**THE TASKS**
• 1. In the YARN error post, what did the poster install on a Debian server using Docker?
• 2. From the YARN error post, quote the passage starting with "I want to ask" and going on through "111] Connection refused>)".
-- Begin TEXT TO READ --
Support Questions
Find answers, ask questions, and share your expertise
Announcements
Alert: Welcome to the Unified Cloudera Community. Former HCC members be sure to read and learn how to activate your account here.

YARN Critical Error

YARN Critical Error

New Contributor

91429-image.png

I want to ask a technical question about HDP. I've just installed an HDP sandbox on my debian server with docker. I have ecountered error like this, it says connection to port 8042 is refused. I couldn't find any solution on google, My 8042 port is available tested with telnet, but it says so.

First error says:

This alert is triggered if the number of down NodeManagers in the cluster is greater than the configured critical threshold. It aggregates the results of NodeManager process checks.

affected: [{1}], total: [{0}]

Second:

This host-level alert is triggered if the NodeManager Web UI is unreachable.

Instance response:
Connection failed to http://sandbox-hdp.hortonworks.com:8042 (<urlopen error [Errno 111] Connection refused>)

Third:

This host-level alert checks the node health property available from the NodeManager component.

Instance responce:

Connection failed to http://sandbox-hdp.hortonworks.com:8042/ws/v1/node/info (Traceback (most recent call last):
  File "/var/lib/ambari-agent/cache/common-services/YARN/2.1.0.2.0/package/alerts/alert_nodemanager_health.py", line 171, in execute
    url_response = urllib2.urlopen(query, timeout=connection_timeout)
  File "/usr/lib64/python2.7/urllib2.py", line 154, in urlopen
    return opener.open(url, data, timeout)
  File "/usr/lib64/python2.7/urllib2.py", line 431, in open
    response = self._open(req, data)
  File "/usr/lib64/python2.7/urllib2.py", line 449, in _open
    '_open', req)
  File "/usr/lib64/python2.7/urllib2.py", line 409, in _call_chain
    result = func(*args)
  File "/usr/lib64/python2.7/urllib2.py", line 1244, in http_open
    return self.do_open(httplib.HTTPConnection, req)
  File "/usr/lib64/python2.7/urllib2.py", line 1214, in do_open
    raise URLError(err)
-- End TEXT TO READ --
-- Begin GIVEN ENTRIES --
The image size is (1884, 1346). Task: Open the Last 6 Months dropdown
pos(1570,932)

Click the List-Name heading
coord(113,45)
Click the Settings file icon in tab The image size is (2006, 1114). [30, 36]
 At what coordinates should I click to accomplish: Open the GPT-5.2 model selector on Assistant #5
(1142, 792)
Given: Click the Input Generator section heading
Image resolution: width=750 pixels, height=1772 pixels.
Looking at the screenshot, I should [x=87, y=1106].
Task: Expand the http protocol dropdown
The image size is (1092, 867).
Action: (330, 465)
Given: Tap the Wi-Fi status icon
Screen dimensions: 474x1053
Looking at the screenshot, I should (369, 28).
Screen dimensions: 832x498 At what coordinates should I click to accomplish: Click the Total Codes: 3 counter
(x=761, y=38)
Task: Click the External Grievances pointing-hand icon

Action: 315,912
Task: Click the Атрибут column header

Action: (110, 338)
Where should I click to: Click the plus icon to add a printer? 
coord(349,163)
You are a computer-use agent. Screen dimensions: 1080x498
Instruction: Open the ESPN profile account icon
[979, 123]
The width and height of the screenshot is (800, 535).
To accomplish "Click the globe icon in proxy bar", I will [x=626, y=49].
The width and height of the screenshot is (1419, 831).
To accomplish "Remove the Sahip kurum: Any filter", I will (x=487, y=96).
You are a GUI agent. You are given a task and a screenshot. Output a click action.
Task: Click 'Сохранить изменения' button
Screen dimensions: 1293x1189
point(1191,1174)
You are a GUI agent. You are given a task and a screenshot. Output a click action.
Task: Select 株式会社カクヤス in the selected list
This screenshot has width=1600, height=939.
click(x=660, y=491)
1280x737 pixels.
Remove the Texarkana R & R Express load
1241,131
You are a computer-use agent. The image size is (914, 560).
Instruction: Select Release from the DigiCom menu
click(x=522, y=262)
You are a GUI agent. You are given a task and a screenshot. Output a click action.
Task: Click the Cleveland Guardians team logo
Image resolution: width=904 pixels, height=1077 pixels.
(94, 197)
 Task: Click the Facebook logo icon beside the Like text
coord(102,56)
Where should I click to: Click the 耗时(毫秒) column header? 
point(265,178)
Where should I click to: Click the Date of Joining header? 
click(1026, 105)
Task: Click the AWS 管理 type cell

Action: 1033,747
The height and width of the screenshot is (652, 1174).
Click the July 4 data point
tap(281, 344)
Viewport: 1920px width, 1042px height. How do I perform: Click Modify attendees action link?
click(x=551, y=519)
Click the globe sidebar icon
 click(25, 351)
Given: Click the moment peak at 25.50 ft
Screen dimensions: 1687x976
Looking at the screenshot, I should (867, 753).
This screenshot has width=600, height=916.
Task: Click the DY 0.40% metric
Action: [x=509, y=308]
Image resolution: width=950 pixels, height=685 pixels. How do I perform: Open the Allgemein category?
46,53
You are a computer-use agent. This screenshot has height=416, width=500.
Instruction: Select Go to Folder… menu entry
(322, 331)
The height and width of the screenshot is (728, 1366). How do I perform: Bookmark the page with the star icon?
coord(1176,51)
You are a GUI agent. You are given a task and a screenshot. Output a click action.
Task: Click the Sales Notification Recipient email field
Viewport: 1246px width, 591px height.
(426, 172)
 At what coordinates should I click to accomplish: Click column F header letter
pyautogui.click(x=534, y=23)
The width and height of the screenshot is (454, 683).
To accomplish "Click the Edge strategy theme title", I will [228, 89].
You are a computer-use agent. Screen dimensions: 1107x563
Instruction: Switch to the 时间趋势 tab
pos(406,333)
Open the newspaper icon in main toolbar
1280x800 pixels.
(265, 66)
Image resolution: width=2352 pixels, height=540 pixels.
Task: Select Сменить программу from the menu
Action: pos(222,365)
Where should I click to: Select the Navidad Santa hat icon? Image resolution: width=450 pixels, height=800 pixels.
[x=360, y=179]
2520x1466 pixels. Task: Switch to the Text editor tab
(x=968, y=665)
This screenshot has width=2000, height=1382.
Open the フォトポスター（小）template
-- End GIVEN ENTRIES --
**RESPONSES PER TASK**
• 1. An HDP sandbox.

• 2.
I want to ask a technical question about HDP. I've just installed an HDP sandbox on my debian server with docker. I have ecountered error like this, it says connection to port 8042 is refused. I couldn't find any solution on google, My 8042 port is available tested with telnet, but it says so.

First error says:

This alert is triggered if the number of down NodeManagers in the cluster is greater than the configured critical threshold. It aggregates the results of NodeManager process checks.

affected: [{1}], total: [{0}]

Second:

This host-level alert is triggered if the NodeManager Web UI is unreachable.

Instance response:
Connection failed to http://sandbox-hdp.hortonworks.com:8042 (<urlopen error [Errno 111] Connection refused>)